Task goal:
Transcribe the passage from the tessellation text starting at "By nature, a" and ending at "blocky or jagged.".

Given text:
+ + + + + + +

Tessellating a surface for real-time rendering involves an implicit tradeoff between the accuracy of the surface and the speed that it can be rendered.
By nature, a triangular mesh can never exactly match the mathematically precise surface it was generated from. Tessellation always implies sampling the original surface at some level of detail to create an approximation that allows the GPU to render the geometry more quickly. Typically, the closer your mesh is to the original surface, the more complex it will be — that is, it will contain more triangles, and those triangles will be smaller. This may look better when it's rendered, but places higher demands on the GPU. If you lower the accuracy of your tessellated mesh, so that it contains fewer, larger triangles, the GPU will be able to render it faster, but that rendering may not give you the visual fidelity you're looking for — it may look blocky or jagged.
Therefore, your goal in the tessellation process is to minimize the number of triangles in your mesh, while maximizing its visual fidelity to the source. This usually means that you aim to have a relatively small number of larger triangles in places where the surface is smoother and flatter, and a relatively large number of smaller triangles in places where the surface is more complex and uneven.

+ + + + + + +

Dataset extract:
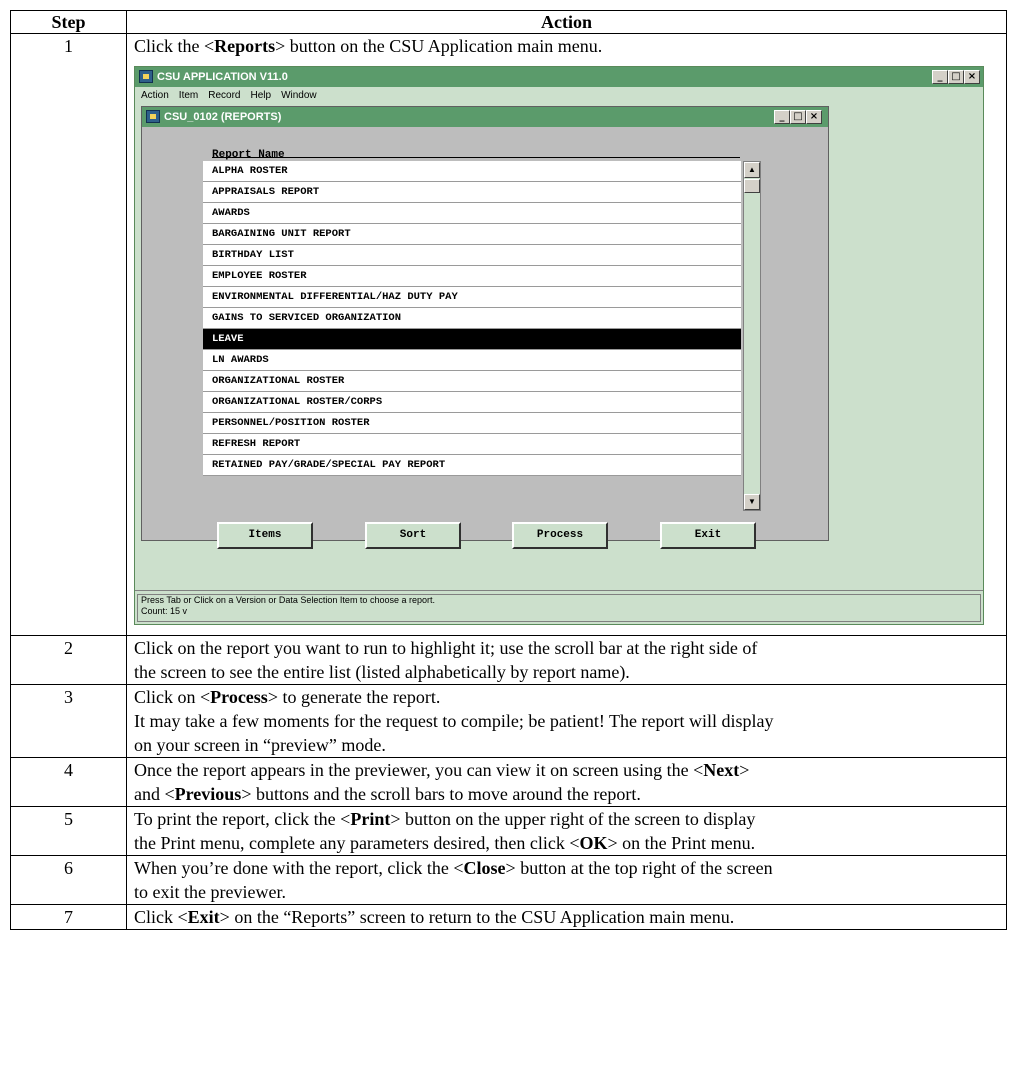 This screenshot has height=1076, width=1017. Describe the element at coordinates (154, 794) in the screenshot. I see `action-text: and <` at that location.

+ + + + + + +

Expected output:
By nature, a triangular mesh can never exactly match the mathematically precise surface it was generated from. Tessellation always implies sampling the original surface at some level of detail to create an approximation that allows the GPU to render the geometry more quickly. Typically, the closer your mesh is to the original surface, the more complex it will be — that is, it will contain more triangles, and those triangles will be smaller. This may look better when it's rendered, but places higher demands on the GPU. If you lower the accuracy of your tessellated mesh, so that it contains fewer, larger triangles, the GPU will be able to render it faster, but that rendering may not give you the visual fidelity you're looking for — it may look blocky or jagged.